With Democrats in Congress handing Bush and Cheney chances to label them as letting down the troops in Iraq and, in effect, give them co-ownership of the eventual debacle there, Sen. Carl Levin, chairman of the Armed Services Committee, has cleared the air.
"We are not going to cut funding, period," Sen. Levin said today. "But what we should do, and we're going to do, is continue to press this president to put some pressure on the Iraqi leaders to reach a political settlement."
In effect, Levin is overruling Majority Leader Harry Reid, who seems to have been carried away by his heady new position, last week reminding President Bush he is not "king" of the U.S. and threatening to cut off war funding if the troops are not out by March of next year.
Levin knows it's more complicated than that: "We can keep the benchmarks part of the bill without saying that the troops must begin to come back within four months. If that doesn't work and the president vetoes because of that, and he will, then that part of it is removed, because we're going to fund the troops.

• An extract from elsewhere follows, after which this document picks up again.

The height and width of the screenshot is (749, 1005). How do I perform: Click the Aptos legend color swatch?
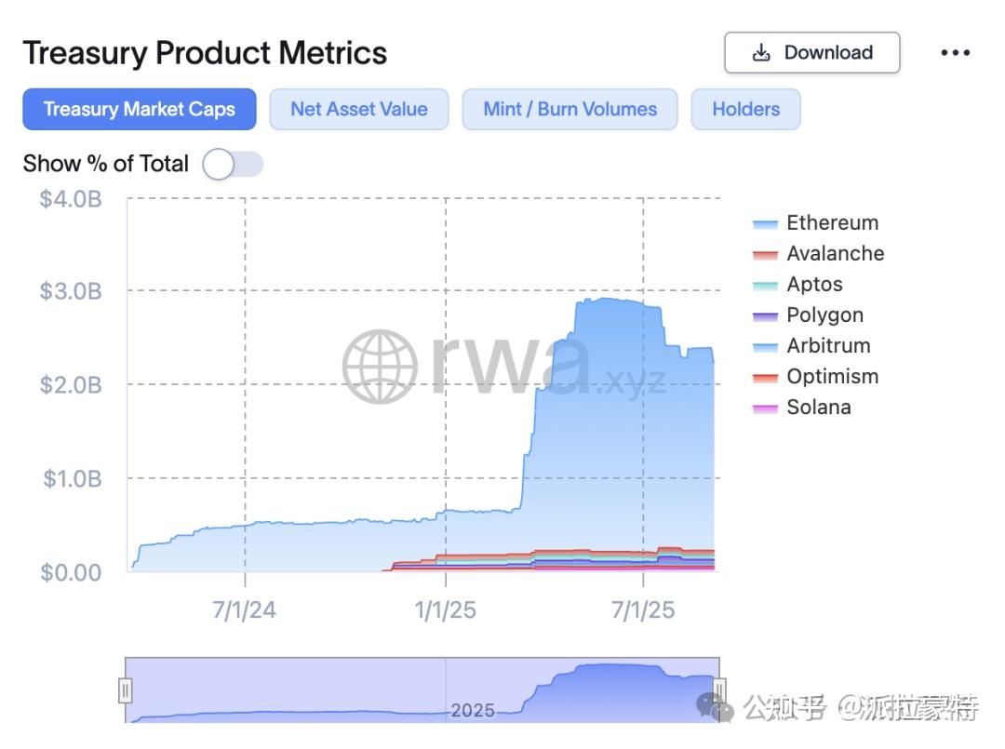(765, 284)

"And what we will leave will be benchmarks, for instance, which would require the president to certify to the American people if the Iraqis are meeting the benchmarks for political settlement, which they, the Iraqi leaders, have set for themselves."
Not as good a sound bite as the Majority Leader's, but Sen. Levin has earned the right to speak as the voice of reason. In October 2002, he voted against the resolution to let Bush invade Iraq. Sen. Reid voted for it.